3. Dr. Ravinder Babu, Id. DR, countered the prayer by reiterating the findings of the Commissioner (Appeals).

4. We have considered the submissions of both the sides. A 100% Export Oriented Unit has to pay Central Excise Duty if the goods manufactured by it are removed to any place in India and duty payable by them is levied and collected under Section 3 of the Central Excise Act. Section 3 of the Central Excise Act provides that duty of excise, which shall be levied and collected on any excisable goods manufactured by a 100% Export Oriented Unit and allowed to be sold in India, shall be an amount equal to the aggregate of duties of Customs leviable on like goods when imported in to the Country. SI. No. 52.1 of the Table annexed to Notification No. 8/96 provides Nil rate of duty to all goods falling under Heading No. 52.02 of the Schedule to the Central Excise Tariff and manufactured by a 100% Export Oriented Unit and allowed to be sold in India. The applicants have thus made out a strong the prima facie case in their favour. Further, in their own case as reported in 2000 (115) E.L.T. 153 (Winsome Yarn Ltd. v.

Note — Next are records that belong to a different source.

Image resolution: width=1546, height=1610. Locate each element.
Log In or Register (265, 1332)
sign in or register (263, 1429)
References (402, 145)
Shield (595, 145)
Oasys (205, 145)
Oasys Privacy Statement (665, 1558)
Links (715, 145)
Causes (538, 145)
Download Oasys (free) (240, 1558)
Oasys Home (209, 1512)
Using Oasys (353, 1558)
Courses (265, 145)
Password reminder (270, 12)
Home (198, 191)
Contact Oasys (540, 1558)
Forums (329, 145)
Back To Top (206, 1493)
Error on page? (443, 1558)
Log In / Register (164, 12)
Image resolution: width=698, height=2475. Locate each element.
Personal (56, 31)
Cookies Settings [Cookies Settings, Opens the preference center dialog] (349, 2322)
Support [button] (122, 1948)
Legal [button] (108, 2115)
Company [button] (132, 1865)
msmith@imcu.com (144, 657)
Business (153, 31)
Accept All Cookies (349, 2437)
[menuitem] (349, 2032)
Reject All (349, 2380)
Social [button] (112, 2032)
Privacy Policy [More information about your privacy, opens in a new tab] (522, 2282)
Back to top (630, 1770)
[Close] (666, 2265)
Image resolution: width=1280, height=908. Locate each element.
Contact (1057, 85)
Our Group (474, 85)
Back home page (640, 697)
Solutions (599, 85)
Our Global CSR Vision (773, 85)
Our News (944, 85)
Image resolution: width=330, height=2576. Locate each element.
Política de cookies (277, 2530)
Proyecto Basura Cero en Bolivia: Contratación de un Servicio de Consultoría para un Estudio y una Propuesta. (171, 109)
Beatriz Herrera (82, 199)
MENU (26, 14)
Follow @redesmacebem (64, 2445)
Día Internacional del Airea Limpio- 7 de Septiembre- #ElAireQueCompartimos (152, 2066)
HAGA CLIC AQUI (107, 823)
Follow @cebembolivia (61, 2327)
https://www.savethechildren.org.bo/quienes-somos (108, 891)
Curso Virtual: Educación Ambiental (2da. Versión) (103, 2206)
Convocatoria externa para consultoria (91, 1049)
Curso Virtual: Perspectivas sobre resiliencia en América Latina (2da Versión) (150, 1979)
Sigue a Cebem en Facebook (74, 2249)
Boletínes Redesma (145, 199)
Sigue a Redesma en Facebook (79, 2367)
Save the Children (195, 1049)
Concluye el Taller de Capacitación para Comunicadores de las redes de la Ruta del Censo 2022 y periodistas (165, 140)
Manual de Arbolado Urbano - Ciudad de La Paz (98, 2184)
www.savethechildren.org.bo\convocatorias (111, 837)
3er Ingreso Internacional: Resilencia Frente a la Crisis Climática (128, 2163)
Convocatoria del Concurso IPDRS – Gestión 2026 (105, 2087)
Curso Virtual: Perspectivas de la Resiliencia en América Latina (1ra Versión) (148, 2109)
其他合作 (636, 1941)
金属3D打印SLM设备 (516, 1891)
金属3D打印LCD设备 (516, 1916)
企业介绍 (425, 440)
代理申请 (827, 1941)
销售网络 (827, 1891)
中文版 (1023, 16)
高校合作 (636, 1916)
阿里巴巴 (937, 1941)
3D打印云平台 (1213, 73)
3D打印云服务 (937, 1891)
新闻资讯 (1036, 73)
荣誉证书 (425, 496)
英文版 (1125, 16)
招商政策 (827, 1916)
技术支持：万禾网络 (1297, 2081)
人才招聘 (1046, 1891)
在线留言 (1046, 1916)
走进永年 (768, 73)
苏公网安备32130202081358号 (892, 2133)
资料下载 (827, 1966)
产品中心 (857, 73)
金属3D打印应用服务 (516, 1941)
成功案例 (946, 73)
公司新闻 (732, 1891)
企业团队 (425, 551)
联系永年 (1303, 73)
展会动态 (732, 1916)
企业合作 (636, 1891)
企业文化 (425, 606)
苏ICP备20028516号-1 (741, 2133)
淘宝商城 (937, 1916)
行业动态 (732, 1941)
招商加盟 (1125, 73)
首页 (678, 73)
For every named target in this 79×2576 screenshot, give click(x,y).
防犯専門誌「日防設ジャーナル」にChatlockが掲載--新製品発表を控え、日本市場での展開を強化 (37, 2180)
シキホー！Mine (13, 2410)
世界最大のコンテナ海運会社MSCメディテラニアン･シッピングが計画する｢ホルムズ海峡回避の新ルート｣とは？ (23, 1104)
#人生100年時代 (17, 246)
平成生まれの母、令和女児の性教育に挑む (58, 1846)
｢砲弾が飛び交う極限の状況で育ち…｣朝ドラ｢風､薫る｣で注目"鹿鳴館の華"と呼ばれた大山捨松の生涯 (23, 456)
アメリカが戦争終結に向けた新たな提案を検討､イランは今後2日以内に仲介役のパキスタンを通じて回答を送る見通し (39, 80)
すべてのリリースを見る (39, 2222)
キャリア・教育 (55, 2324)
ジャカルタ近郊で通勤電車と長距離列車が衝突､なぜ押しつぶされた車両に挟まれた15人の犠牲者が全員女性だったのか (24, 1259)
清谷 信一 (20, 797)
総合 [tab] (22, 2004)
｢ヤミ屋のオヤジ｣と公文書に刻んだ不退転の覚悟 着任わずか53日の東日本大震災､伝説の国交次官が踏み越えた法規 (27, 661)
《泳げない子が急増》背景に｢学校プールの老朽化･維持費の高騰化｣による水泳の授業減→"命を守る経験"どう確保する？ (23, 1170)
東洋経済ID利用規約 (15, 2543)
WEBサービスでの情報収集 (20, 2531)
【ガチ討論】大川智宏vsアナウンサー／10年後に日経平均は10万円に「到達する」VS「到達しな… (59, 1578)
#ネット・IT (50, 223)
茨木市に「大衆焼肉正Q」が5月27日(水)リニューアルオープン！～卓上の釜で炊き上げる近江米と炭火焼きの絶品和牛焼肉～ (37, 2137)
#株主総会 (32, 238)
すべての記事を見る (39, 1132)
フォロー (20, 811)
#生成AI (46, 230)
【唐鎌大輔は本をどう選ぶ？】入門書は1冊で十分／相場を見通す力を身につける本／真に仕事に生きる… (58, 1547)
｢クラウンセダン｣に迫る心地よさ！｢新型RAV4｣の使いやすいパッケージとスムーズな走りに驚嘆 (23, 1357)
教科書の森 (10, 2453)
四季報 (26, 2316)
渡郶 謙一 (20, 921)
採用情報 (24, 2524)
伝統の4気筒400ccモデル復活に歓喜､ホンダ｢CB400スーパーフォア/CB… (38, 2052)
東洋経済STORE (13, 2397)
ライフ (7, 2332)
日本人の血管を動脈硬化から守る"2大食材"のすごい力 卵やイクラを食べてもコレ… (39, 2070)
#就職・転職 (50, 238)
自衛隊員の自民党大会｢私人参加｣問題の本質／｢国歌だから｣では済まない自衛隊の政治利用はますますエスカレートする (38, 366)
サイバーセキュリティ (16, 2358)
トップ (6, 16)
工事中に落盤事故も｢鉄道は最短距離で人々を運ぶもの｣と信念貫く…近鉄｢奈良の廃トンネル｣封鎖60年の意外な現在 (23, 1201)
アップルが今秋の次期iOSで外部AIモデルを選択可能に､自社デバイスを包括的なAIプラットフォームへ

CCE, Chandigarh) and relied upon by the Commissioner (Appeals), does not appear to be applicable to the facts of the present case as the relevant Notification therein was 2/95-C.E. which provided a concessional rate of duty to the clearances made by 100% EOU to Domestic Tariff Area. Accordingly we waive the requirements of pre-deposit of the entire amount of duty and stay the recovery of the same during the pendency of the appeal.